Containers or VMs: What’s Better for Microservices?

Today more and more companies are resorting to using microservice architecture on their projects. One of the benefits of this approach is its independent deployment which means that each individual component can be deployed independently. This allows you to release new features quickly and with less risk. But as you choose to deploy microservices, you will also need to choose between containers and virtual machines. Let’s have a look at each and see the principles of their operation to better understand all potential pros and cons.

Containers or VMs: What's Better for Microservices?

VMs and containers: an overview

Both containers and virtual machines eliminate the need for a physical server. This method allows for more efficient use of computing resources in terms of both energy consumption and cost. In addition, the use of either containers or virtual machines allows you to isolate the application and its dependencies into a standalone unit that can work anywhere.

A virtual machine is a system that behaves like a computer and is capable of running applications and operating systems. To start a VM, a hypervisor is used. The hypervisor manages resources and their separation between different operating systems isolates running operating systems from each other, and can also ensure their interaction.

Virtual machine architecture

Virtual machine architecture


As for the containers, it is a form of OS virtualization that kind of abstracts the “user space” and contains all the dependencies required to execute the software applications. Containers provide isolation on the OS level

Container architecture

Container architecture

The main difference between a Virtual Machine and a container is that each virtual machine uses its own operating system. In fact, many container environments use VMs as the server’s operating system and do not work directly on equipment, especially when working with containers in the cloud. There are several factors that we can use to compare VMs and containers – let’s have a look at each.


You can reduce server and license costs by using containers.
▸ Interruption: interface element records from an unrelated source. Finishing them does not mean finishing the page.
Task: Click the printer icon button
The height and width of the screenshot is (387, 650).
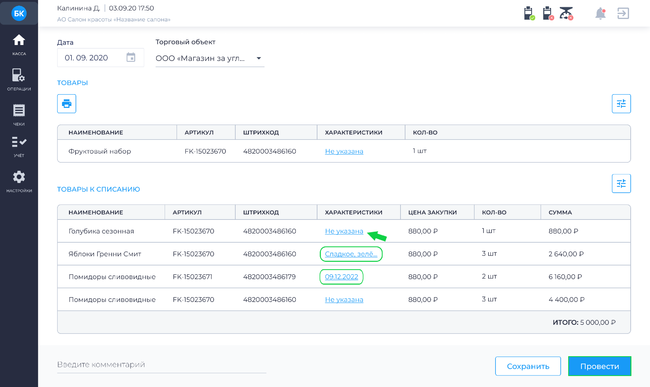Action: point(67,104)
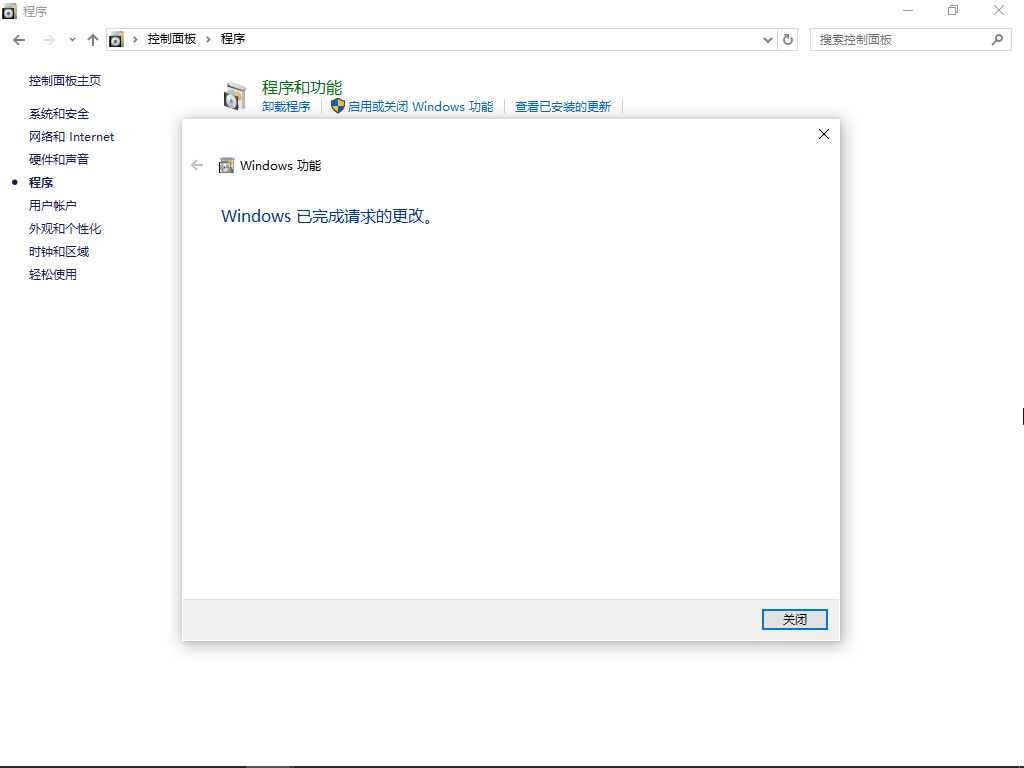Open 卸载程序 link
The height and width of the screenshot is (768, 1024).
[x=288, y=106]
Unlike a virtual machine, where the OS and the necessary virtual equipment are emulated, the container contains only the application and the required minimum of system libraries. Therefore, containers are more lightweight and you can fit more containers on one physical server. In comparison, a virtual machine takes up much more system resources such as RAM and processor cycles. 

If you decide to run each microservice on a separate VM, then you will have to buy a license for each machine. It is possible to run several microservices on one VM, but this will negate the main advantage of microservices – isolation. This, in turn, may lead to the problem of conflicts between the libraries and components. Containers offer OS-level isolation which means that a single operating system can support multiple containers with separate environments.

Winner: containers.

Speed of Deployment and Execution

Containers are created faster than VMs due to the absence of a hypervisor because the latter needs to do a lot of configurational decisions at the start — the guest OS for running the application, amount of storage space needed. Container images are stored in a repository from where they can be pulled as required through a few quick commands. Thus, the startup time for Docker containers ranges from a few milliseconds to a couple of seconds which makes it much swifter than a VM. Also, аny modifications to a VM snapshot can take significant time to regenerate and to validate that they behave as expected. Since virtual machines include an operating system, their size can be several gigabytes while the size of containers is calculated in megabytes.

Winner: containers.


Containerization provides the isolation of processes. That means the system can be decomposed into levels and the internal processes become inaccessible for microservices that are responsible for external communications. If the compromise occurs on the external circuit of the application, the attackers will still not be able to penetrate deeper into the system into its lower-level services. But be careful when downloading images, they can compromise host security. One can crack the operating system if the client (user or application) of the container has root privileges. 

While hypervisors are considered a safer option than containers, this does not mean that there are no security issues with them. For example, hackers can theoretically take malicious control over a hypervisor. This process is known as hyperjacking and is more difficult to identify. This is because these malicious programs can intercept OS operations (for example, entering a password), and the antivirus software may not notice them because the malicious code runs under the OS.

Winner: VMs (but have their issues).

Memory allocation

For containers, memory is not allocated rigidly but is managed by the base OS. Therefore, the number of client modules that can interact simultaneously with the software is higher than for VM. For VM, the interaction is more complicated and the number of the clients that are simultaneously launched to it becomes smaller since the memory is rigidly allocated to the VM resources.

Winner: containers.

Nevertheless, with all the abovementioned advantages, container virtualization has its disadvantages. The process of packaging more resources in the container than required by application leads to the increased size of the image and the container. As well this will lead to the problem of quality assurance in case of the increasing the number of containers, including issues with distribution workload


Considering all the advantages and disadvantages of the two approaches, containers are a better option for microservices, since they are more suitable for a scalable and flexible architecture. Also, containers are better in terms of continuous delivery. But remember to take extra care of safety and consider all pros and cons before adopting an approach of choice.